GIVEN PASSAGE =>
╭──

Jeremy Clarkson creates an ecosystem

Jeremy Clarkson has been 'wilding' on his farm, creating a whole new ecosystem

Creating an ecosystem . . . with one eye on history

JEREMY Clarkson has spent a hefty portion of his life traversing the globe in some of the most gas-guzzling machines ever made. If you were to calculate his carbon footprint, you can imagine it would be more bigfoot than ballerina.

This must have been weighing on his mind of late, because he has dedicated sizeable portions of his time (and you would imagine, money) doing things that benefit the environment.

A couple of weeks ago he wrote in The Sunday Times Magazine about his attempts to improve the health of the forest that forms part of his farm, and last week he wrote about his noble goal to save the rapidly declining population of bees, by purchasing a quarter of a million of them and encouraging them to pollinate.

This week, he’s gone a step further and created an entirely new ecosystem. It’s his contribution to what is becoming a global environmental movement: wilding.

“When a tree falls over you leave it there for the beetles,” he instructs. “When an animal dies you put a clothes peg on your nose and wait for the body to be devoured by birds. And you learn to love thistles and brambles and nettles to such an extent that you will sell your lawnmower for scrap. It is now considered to be the tool of the Luddite.”

Various human attempts at meddling with ecosystems have had, to put it mildly, mixed results. Clarkson notes an attempt in the 1940s by the Argentinian government to introduce beavers to Tierra Del Fuego, an archipelago at the southern end of the South American continent. The ambition of the government was to environmentally enrich the Patagonian province, as well as to provide fodder for a potential fur industry.

What happened was that the ten pairs of beavers flown in from Canada bred like a similarly buck-toothed animal, and before the government knew it, a plague of more than 100,000 beavers had run riot and all but destroyed the woodland area. There is now a widespread effort to eradicate the beavers, Clarkson says, with some guides bringing tourists to the island to hunt and eat the animals. The beavers’ effect on Tierra Del Fuego has been classified by experts as the biggest change to a subantarctic forest since the last ice age.

╰──

DATA PROVIDED =>
╭──

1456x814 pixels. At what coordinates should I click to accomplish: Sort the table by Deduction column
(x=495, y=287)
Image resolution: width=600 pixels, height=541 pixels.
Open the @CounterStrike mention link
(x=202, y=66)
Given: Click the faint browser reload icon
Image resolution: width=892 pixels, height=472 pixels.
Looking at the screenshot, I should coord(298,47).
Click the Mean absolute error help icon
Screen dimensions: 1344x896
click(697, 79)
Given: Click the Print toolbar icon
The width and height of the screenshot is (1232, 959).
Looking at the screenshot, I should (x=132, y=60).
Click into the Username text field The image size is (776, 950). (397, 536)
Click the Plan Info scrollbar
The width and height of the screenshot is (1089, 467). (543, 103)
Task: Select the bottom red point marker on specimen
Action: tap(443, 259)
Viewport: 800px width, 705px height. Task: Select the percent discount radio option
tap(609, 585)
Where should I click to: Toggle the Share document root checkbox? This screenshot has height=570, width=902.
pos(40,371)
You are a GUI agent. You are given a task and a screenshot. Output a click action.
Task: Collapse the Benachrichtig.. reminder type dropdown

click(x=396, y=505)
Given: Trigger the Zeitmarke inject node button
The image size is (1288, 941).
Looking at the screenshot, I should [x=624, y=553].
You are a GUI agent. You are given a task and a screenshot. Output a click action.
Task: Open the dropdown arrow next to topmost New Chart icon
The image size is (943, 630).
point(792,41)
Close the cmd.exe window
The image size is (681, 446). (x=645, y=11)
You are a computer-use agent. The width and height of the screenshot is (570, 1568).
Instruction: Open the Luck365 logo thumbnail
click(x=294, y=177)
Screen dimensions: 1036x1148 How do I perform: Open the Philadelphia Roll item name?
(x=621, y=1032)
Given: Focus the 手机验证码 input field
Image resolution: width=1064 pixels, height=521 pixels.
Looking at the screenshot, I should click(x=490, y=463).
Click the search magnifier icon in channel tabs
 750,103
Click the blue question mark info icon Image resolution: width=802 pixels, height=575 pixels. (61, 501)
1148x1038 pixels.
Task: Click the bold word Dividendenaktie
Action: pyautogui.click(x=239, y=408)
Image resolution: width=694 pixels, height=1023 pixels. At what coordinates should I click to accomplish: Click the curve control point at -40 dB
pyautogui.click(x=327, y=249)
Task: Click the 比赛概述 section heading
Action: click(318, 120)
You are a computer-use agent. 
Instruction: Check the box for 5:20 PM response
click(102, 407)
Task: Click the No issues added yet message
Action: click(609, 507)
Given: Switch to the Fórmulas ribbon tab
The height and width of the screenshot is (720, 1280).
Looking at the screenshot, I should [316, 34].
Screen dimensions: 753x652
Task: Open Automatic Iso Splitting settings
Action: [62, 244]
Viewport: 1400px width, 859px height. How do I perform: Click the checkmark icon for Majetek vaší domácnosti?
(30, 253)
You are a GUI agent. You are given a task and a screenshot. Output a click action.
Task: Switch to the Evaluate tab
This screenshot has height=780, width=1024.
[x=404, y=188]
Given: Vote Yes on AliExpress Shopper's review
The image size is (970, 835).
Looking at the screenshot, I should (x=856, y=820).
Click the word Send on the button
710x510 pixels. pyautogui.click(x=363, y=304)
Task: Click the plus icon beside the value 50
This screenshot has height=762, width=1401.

╰──

TASKS TO PERFORM =>
a – Answer the following questions using the article on Jeremy Clarkson's wilding.
(i) How many bees did Clarkson purchase?
(ii) In which decade did the Argentinian government try to introduce beavers to Tierra Del Fuego?
(iii) How many pairs of beavers were flown in from Canada?
b – Reproduce the stretch of the article on Jeremy Clarkson's wilding from "This must have" through "benefit the environment.".

ANSWERS GIVEN =>
a –
(i) A quarter of a million.
(ii) The 1940s.
(iii) Ten pairs.

b –
This must have been weighing on his mind of late, because he has dedicated sizeable portions of his time (and you would imagine, money) doing things that benefit the environment.